◆ Your instructions: Reproduce the records below exactly from their first line through the line containing "This screenshot has height=541, width=931.", omitting all pictures.

··· Data in this exercise ···

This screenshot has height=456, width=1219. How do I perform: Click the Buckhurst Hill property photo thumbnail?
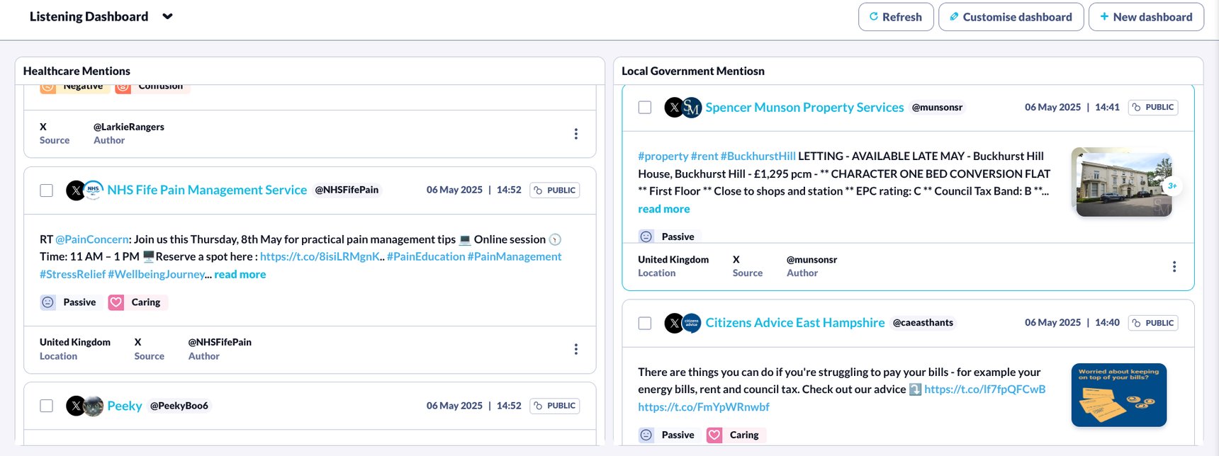pos(1122,182)
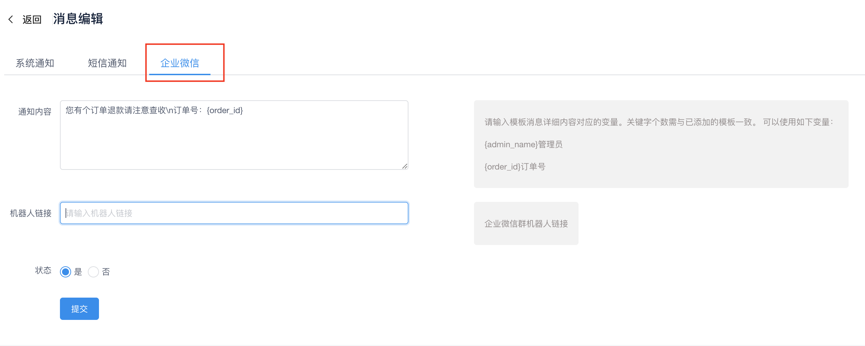This screenshot has width=865, height=346.
Task: Click the 消息编辑 page title
Action: pos(78,19)
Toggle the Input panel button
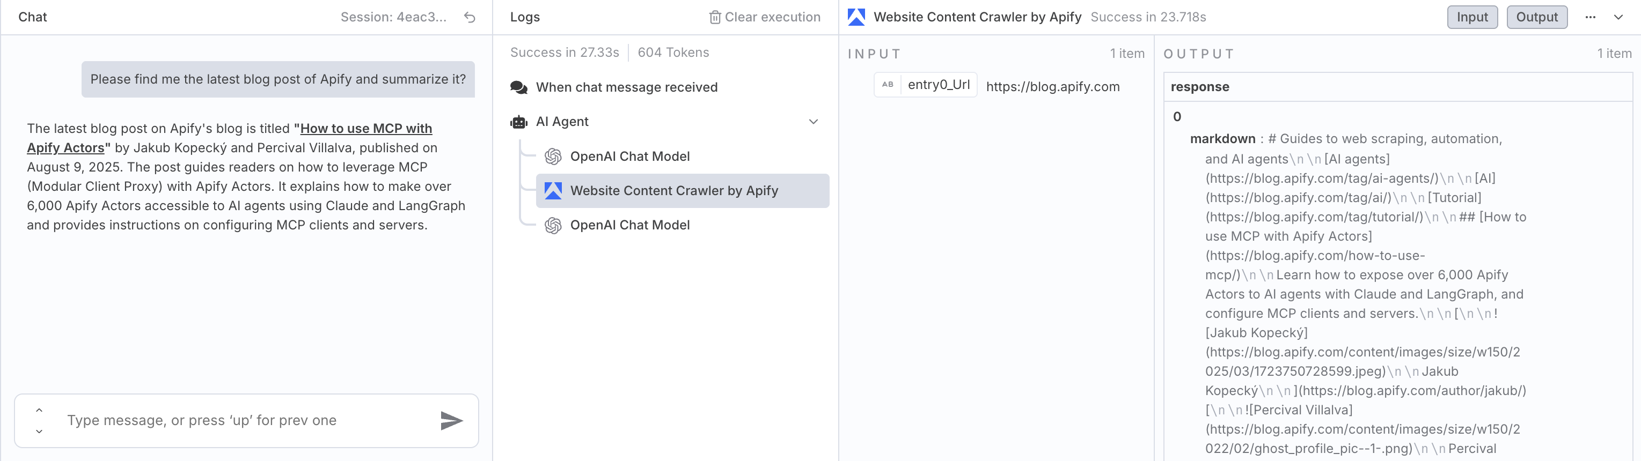This screenshot has height=461, width=1641. click(x=1472, y=17)
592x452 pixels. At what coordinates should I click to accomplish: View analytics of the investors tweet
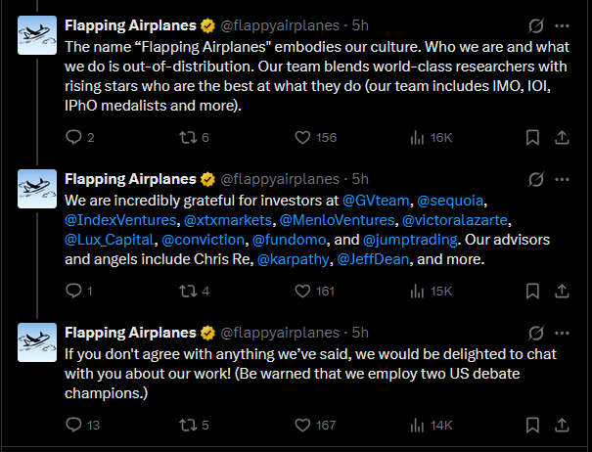(420, 291)
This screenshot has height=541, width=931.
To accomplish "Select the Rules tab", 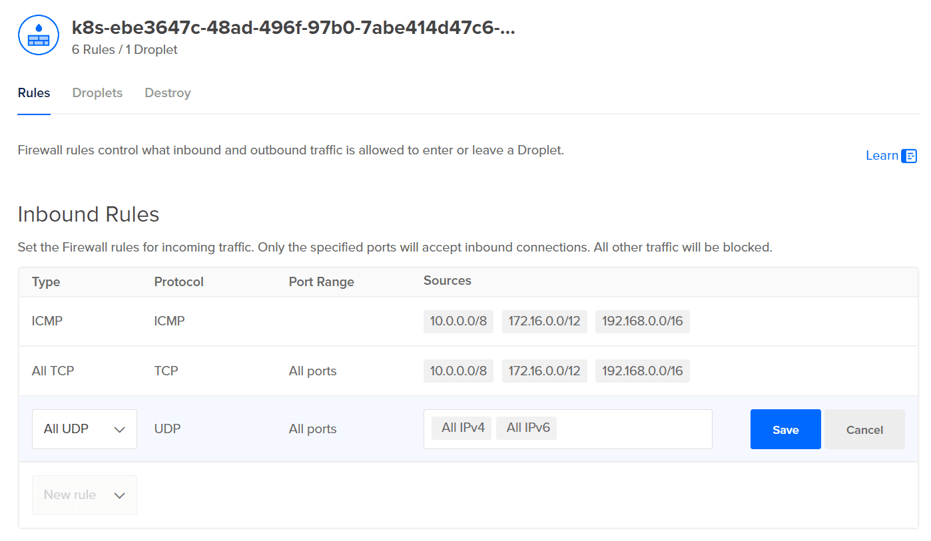I will (34, 93).
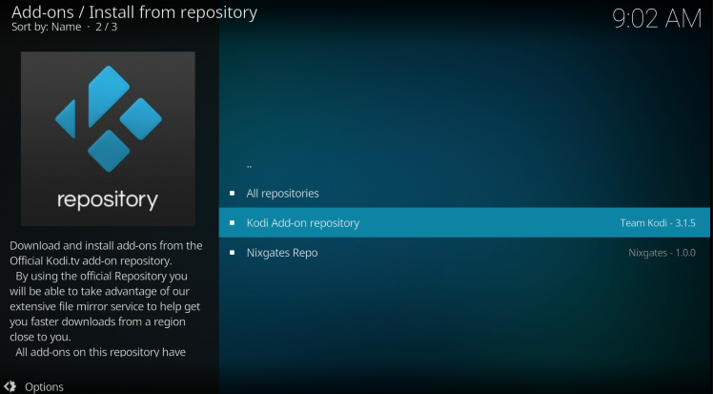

···

◆ Response area:
This screenshot has height=456, width=1219. How do I perform: Click the Buckhurst Hill property photo thumbnail?
pos(1122,182)
This screenshot has width=865, height=346.
Task: Click the 消息编辑 page title
Action: pos(78,19)
Toggle the Input panel button
This screenshot has height=461, width=1641. click(x=1472, y=17)
592x452 pixels. At what coordinates should I click to accomplish: View analytics of the investors tweet
(420, 291)
This screenshot has height=541, width=931.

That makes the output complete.